YOU want a flashy new car. But you don't have the money to buy it. If you insist on buying the car, say your family and friends, you will bankrupt your entire household.

The repayments will be too high. Plus, why not do some minor repairs on your current car — which still runs pretty faithfully — instead of getting this unaffordable, flashy, big monster of a new car?

Anyone who runs a household will know this dilemma. In fact, you don't even have to run a household. Kids at schools across the country are often given exercises in which they have to write down a budget and balance their books. They know they can't buy the great big lollipop they want if they are to enjoy the joys of a new book.

These are basics. So, last week I was taken aback to read that the top echelons of our Department of Energy called a press conference to tell us that they do not care about budgets and that they will get their fancy new toys — and along the way squeeze consumers and bankrupt the country — whether the country likes it or not.

This is what Business Day reported about this extraordinary press conference:

"Officials from the Department of Energy yesterday stated categorically that South Africa would procure 9600MW of nuclear energy, despite the government not having an accurate understanding of what this might cost either the fiscus or consumers.

"The procurement would also go ahead, despite the fact that the Treasury had not conducted an affordability study."

Stop right there. What the august leaders of the Department of Energy, under the leadership of minister Tina Joemat-Pettersson — she who was twice found to have spent taxpayers' money recklessly by the public protector — do not know is what this potentially trillion-rand project will cost, what effect it will have on you and what effect it will have on the finances of the country.

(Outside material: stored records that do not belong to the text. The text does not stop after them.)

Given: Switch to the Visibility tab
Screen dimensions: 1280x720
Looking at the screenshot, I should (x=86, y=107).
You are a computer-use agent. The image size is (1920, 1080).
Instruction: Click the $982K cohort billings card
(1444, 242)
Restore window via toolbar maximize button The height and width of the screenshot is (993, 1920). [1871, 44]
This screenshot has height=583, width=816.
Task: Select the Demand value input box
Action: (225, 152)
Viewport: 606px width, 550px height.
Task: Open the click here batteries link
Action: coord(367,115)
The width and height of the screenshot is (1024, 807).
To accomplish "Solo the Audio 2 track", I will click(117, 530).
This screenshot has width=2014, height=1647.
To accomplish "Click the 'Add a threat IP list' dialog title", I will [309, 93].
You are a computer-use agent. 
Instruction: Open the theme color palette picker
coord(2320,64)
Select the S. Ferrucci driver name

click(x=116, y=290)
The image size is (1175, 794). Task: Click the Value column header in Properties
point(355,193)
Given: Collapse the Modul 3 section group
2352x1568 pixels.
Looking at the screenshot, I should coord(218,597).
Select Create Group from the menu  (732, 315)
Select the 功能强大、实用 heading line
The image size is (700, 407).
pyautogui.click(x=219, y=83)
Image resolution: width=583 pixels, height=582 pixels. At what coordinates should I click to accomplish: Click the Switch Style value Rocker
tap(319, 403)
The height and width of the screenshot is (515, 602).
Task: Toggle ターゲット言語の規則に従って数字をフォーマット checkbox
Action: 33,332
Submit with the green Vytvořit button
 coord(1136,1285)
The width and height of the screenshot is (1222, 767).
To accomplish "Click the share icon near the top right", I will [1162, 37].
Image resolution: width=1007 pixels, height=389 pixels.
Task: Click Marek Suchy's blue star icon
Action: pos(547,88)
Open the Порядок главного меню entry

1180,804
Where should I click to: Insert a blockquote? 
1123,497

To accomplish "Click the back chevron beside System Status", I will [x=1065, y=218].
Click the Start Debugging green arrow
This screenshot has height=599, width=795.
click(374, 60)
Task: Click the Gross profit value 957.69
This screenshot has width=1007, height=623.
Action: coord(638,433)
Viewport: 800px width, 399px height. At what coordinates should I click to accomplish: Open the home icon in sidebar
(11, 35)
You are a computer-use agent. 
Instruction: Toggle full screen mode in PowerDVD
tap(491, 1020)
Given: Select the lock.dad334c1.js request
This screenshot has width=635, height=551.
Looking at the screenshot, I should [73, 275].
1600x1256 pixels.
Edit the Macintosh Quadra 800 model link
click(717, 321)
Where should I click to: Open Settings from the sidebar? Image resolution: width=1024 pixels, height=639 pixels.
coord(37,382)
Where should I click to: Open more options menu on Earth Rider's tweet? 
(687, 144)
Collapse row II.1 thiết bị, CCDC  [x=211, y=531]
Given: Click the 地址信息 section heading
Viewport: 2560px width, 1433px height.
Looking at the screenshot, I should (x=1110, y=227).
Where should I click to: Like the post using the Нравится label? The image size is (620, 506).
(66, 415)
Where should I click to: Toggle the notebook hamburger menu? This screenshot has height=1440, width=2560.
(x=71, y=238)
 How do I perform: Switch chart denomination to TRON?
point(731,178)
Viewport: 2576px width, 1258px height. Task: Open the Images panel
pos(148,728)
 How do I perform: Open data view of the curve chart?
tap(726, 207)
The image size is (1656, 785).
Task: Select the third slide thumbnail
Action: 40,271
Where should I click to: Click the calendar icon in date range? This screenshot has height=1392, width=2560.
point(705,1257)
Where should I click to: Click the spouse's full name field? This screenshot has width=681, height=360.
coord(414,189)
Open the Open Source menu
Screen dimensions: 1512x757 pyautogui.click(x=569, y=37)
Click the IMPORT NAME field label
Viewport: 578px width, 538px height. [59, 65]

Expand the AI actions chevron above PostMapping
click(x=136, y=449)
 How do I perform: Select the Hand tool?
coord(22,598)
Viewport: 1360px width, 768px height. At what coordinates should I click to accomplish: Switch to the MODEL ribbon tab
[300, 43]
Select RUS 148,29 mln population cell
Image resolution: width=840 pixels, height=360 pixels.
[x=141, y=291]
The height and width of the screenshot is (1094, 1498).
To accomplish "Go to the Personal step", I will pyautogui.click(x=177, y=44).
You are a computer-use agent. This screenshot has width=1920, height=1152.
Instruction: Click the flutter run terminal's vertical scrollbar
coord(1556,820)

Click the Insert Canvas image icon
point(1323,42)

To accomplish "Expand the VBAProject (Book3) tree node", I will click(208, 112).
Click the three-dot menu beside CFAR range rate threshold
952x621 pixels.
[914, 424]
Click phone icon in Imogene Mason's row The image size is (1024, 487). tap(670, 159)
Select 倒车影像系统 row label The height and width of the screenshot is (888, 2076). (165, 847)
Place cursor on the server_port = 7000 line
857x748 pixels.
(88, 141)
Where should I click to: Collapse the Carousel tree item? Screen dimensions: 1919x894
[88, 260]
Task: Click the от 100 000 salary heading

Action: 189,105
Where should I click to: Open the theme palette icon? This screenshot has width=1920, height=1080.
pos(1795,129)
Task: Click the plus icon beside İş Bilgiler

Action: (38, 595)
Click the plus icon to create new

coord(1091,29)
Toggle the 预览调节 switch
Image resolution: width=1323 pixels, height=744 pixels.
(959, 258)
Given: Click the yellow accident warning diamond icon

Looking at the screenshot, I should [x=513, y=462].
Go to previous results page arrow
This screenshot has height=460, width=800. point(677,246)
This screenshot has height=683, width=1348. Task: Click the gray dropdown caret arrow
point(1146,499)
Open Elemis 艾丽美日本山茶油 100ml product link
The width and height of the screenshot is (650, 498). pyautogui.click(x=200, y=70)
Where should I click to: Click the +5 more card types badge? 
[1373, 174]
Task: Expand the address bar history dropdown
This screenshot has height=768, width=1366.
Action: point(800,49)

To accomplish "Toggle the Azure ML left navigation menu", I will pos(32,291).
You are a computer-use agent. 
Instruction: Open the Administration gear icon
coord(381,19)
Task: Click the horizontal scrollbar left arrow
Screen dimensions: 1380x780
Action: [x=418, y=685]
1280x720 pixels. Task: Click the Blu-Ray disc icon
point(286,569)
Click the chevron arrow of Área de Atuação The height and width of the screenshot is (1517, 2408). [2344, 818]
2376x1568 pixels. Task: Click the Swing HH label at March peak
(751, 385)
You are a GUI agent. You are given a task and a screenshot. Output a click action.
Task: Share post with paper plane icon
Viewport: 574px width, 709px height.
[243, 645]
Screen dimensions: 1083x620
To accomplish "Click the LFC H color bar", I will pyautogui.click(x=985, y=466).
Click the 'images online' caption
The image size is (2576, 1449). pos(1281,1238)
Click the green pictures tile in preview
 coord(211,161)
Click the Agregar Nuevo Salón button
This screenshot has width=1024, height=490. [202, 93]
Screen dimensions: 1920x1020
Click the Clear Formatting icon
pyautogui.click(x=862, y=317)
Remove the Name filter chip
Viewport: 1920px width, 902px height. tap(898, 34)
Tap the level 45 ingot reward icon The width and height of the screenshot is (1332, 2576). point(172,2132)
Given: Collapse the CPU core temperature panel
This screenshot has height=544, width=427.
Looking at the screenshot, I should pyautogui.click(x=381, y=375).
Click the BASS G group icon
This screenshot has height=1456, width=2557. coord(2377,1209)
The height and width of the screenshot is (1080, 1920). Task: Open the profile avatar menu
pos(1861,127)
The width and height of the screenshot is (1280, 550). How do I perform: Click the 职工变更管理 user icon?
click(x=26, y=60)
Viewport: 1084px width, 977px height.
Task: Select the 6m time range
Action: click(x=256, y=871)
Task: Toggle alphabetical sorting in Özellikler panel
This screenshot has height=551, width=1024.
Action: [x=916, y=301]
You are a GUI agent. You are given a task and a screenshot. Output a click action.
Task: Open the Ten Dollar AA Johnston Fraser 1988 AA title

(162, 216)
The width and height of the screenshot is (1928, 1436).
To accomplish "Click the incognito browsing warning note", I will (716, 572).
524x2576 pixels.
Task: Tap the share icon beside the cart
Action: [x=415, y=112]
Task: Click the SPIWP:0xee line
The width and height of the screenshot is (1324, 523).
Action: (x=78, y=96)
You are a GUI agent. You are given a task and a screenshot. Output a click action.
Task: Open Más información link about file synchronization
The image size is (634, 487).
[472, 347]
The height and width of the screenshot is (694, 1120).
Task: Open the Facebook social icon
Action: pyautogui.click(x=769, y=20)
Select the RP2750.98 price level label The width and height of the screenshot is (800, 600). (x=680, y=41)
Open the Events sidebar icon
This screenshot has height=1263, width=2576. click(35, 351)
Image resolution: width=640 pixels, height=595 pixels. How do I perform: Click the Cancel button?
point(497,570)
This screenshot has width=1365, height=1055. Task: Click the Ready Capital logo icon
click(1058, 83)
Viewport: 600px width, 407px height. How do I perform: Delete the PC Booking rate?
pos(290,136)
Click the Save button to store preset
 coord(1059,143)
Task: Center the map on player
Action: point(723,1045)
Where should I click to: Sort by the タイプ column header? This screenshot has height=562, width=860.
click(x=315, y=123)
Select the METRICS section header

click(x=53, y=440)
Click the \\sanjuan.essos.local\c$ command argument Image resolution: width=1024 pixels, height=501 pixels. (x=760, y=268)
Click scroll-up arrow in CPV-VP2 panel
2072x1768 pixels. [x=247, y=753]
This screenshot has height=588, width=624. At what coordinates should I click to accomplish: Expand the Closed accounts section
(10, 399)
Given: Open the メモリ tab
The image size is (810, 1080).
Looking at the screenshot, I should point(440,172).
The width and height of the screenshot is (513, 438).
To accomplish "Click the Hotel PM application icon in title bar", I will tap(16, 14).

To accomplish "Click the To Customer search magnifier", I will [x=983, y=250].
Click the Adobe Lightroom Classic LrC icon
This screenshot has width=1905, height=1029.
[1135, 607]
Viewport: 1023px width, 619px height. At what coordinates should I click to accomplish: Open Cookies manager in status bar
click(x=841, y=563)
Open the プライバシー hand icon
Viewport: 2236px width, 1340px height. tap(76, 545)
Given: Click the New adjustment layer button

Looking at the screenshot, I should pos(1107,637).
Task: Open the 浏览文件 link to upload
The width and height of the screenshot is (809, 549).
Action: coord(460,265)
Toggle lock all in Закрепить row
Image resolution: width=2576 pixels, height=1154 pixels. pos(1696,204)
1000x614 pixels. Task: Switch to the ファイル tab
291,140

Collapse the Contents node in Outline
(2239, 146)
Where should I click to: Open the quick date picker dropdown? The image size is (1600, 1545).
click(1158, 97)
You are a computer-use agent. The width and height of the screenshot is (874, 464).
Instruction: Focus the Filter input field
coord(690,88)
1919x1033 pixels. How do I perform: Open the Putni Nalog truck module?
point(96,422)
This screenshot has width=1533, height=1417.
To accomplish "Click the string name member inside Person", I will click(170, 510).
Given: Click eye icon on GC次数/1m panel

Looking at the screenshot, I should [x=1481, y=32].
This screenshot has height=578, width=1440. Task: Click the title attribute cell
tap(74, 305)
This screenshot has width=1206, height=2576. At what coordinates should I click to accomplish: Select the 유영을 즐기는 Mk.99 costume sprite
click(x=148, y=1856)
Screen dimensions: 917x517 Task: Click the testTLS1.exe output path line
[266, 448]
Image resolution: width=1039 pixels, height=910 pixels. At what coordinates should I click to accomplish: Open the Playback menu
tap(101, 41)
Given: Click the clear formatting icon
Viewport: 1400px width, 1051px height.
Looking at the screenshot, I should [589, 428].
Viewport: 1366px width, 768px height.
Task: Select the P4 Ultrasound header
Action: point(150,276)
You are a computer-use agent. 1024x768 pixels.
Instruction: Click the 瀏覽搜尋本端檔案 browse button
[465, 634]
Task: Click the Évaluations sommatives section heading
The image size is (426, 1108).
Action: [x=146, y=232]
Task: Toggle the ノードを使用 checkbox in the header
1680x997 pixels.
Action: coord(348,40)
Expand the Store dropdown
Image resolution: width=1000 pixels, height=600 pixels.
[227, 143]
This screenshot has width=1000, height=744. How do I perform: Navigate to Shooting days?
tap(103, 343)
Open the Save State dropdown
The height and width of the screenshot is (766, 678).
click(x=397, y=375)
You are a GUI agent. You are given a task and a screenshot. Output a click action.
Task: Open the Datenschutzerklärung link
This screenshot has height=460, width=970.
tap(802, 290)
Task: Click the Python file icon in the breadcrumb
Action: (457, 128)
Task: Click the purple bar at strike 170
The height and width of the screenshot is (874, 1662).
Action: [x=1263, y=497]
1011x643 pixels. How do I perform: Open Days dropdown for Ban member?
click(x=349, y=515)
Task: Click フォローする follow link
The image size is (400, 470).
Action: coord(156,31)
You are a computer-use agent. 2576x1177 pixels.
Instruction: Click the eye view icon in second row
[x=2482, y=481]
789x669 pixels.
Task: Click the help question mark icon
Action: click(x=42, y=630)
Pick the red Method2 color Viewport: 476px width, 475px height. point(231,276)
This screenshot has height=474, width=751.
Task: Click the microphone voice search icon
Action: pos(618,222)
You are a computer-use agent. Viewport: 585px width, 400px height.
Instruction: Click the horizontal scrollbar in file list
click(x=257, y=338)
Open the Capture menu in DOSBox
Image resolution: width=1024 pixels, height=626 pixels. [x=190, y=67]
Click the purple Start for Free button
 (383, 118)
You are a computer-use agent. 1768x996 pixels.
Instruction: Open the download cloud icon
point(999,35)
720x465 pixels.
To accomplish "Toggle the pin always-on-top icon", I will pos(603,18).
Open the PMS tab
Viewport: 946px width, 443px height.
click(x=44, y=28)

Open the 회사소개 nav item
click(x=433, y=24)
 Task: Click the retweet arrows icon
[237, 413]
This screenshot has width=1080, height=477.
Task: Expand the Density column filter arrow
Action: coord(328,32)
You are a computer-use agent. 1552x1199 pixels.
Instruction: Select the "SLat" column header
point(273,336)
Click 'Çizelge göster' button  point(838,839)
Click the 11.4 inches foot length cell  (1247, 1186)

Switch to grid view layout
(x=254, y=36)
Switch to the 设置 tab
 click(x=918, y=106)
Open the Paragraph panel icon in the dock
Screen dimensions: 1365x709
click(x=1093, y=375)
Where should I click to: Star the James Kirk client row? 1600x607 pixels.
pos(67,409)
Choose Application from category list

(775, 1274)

The man who holds the keys to South Africa's safe, Minister of Finance Nhlanhla Nene, has not been consulted. His ministry has not been consulted. But Joemat-Pettersson and her officials do not care. They are going ahead.

"I can confirm to you that there will be a procurement process. The government will take a decision in the national interest. So yes, there will be a procurement process and, once that has been approved, that information will be communicated," said deputy director-general for nuclear energy in the department Zizamele Mbambo.

The man who holds the keys to South Africa's safe, Minister of Finance Nhlanhla Nene, has not been consulted. His ministry has not been consulted. But Joemat-Pettersson and her officials do not care. They are going ahead.

There are several messages embedded in that statement. The first is, we don't know what it will cost, but shut up and lie down while we spend your tax money without accountability.

Second: this is in the national interest so shut up while we cloak it in secrecy and kickbacks and rob the Treasury blind.

Be afraid, be very afraid, when politicians and their lackeys in the government begin to tell you about "the national interest". It is a nebulous term that generally means that politicians want a blank cheque to steal and break the law. Ask Richard Nixon. Ask Adolf Hitler.

Don't expect Joemat-Pettersson to ask her officials to stop, do some number-crunching and then account to the nation. After all, her department, when she was at Agriculture and Fisheries, received qualified audits and she was found "guilty" on two occasions by the public protector. That, perhaps, is why the president of South Africa appointed her to her portfolio: she seems to have no respect for the law or the budget of South Africa.

The whole thing just gets worse. Mbambo also told the press conference that the tender for nuclear power "might not be an open tender". It might be a closed tender, or a government-to-government deal, he said.

Wow. So the president of South Africa, who now oversees this process after he scrapped the interministerial committee on nuclear procurement, will appoint whomever he likes and the whole thing will be cloaked in secrecy.

Oh, in case you did not get my drift, you, the consumer, will pay for this lack of financial understanding or prudence.

There isn't a single economist or financier I have spoken to who thinks that this lunatic project can be properly financed without bankrupting South Africa. Yet it is being bulldozed through, despite the fact that it does not make sense at any level.

We are told to shut up and accept the word from on high because we need electricity and this is allegedly good for us. The arrogance is mind-boggling.

Where is the voice of Jeff Radebe, the minister in charge of implementing the National Development Plan, which discourages a nuclear energy building programme?

Where is Cyril Ramaphosa? Crucially, where in the world is Nhlanhla Nene, the minister of finance, and the man who surely must have the final word on this delusional and corrupt caper?